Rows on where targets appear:
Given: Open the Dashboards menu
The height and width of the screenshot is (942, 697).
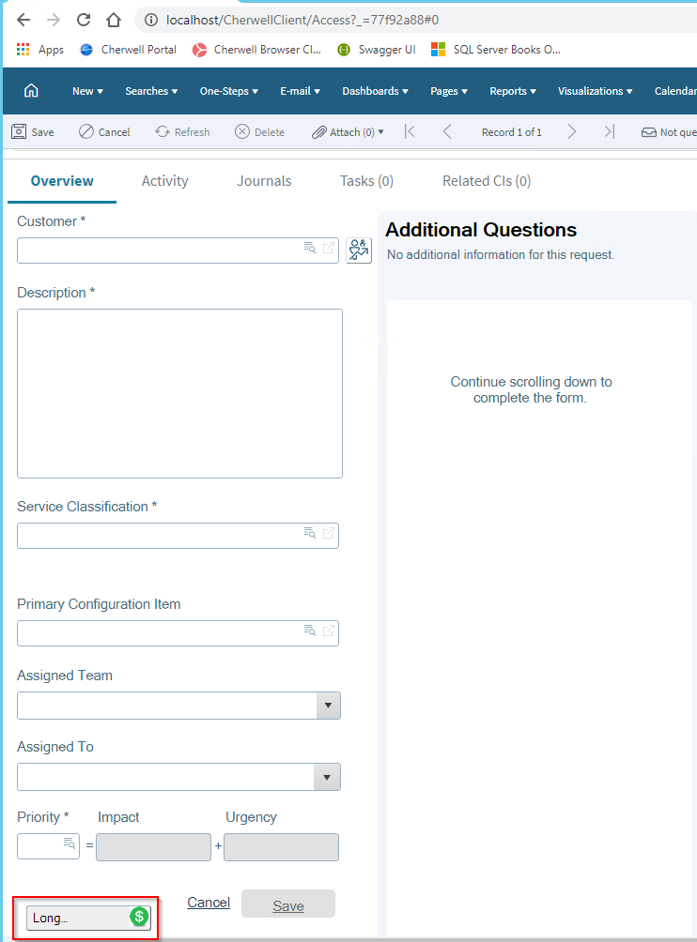Looking at the screenshot, I should (375, 91).
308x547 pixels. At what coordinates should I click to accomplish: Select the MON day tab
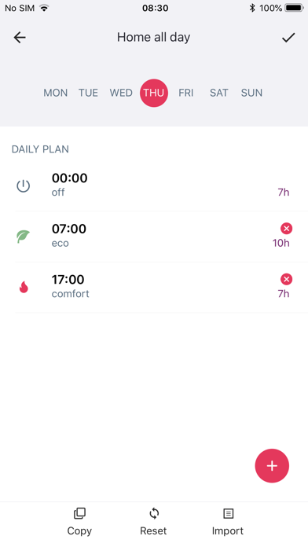[x=56, y=93]
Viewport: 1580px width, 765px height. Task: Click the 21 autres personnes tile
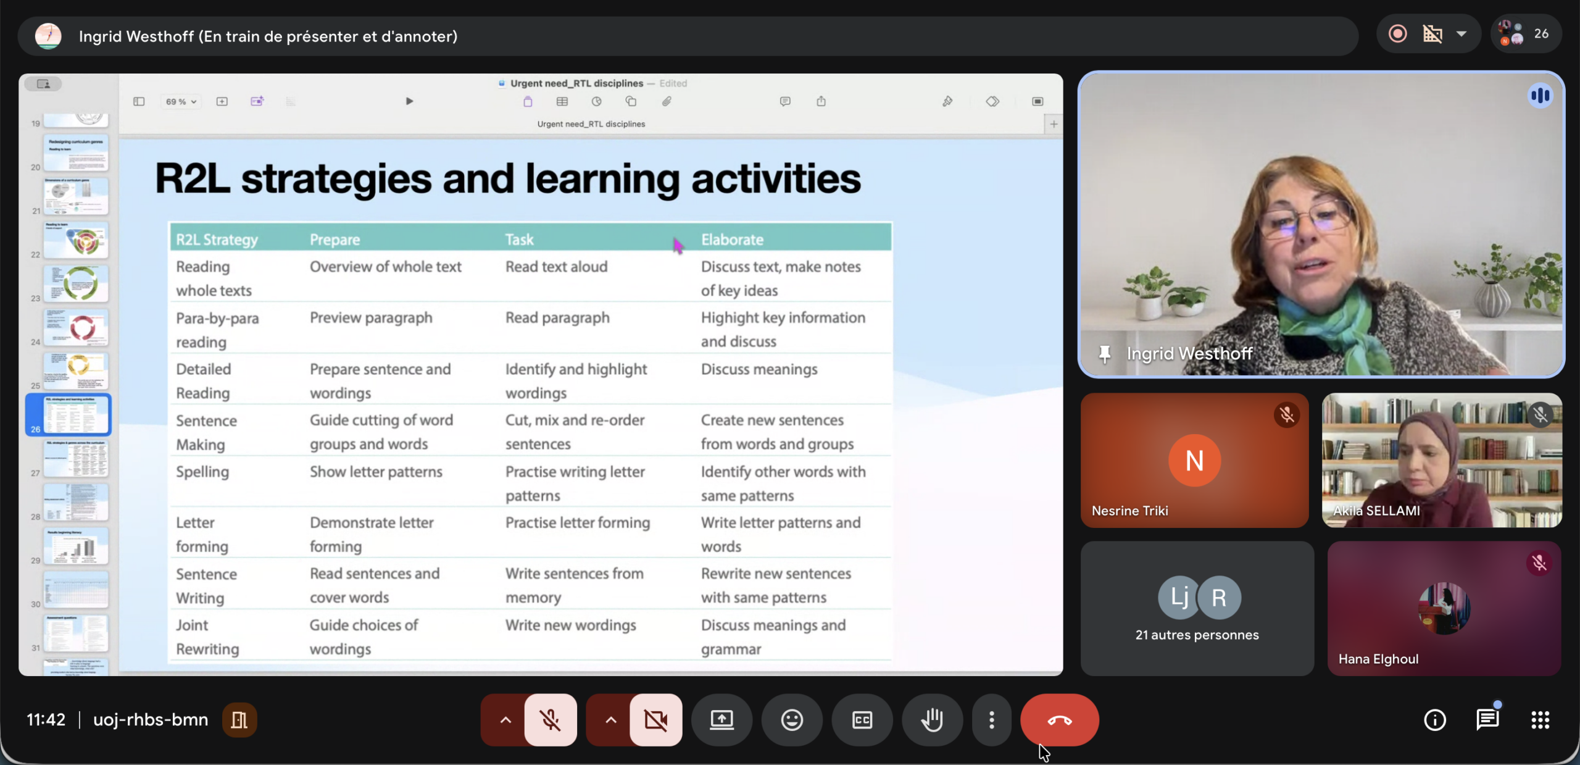coord(1197,608)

GIVEN REQUEST: Recast these lines as a Markdown table with the columns Row and Line, numbering each line and skipping blank ones. Leave the pictures out.

SOLUTION BELOW:
| Row | Line |
|---|---|
| 1 | Given: Open the Dashboards menu |
| 2 | The height and width of the screenshot is (942, 697). |
| 3 | Looking at the screenshot, I should (375, 91). |
| 4 | 308x547 pixels. At what coordinates should I click to accomplish: Select the MON day tab |
| 5 | [x=56, y=93] |
| 6 | Viewport: 1580px width, 765px height. Task: Click the 21 autres personnes tile |
| 7 | coord(1197,608) |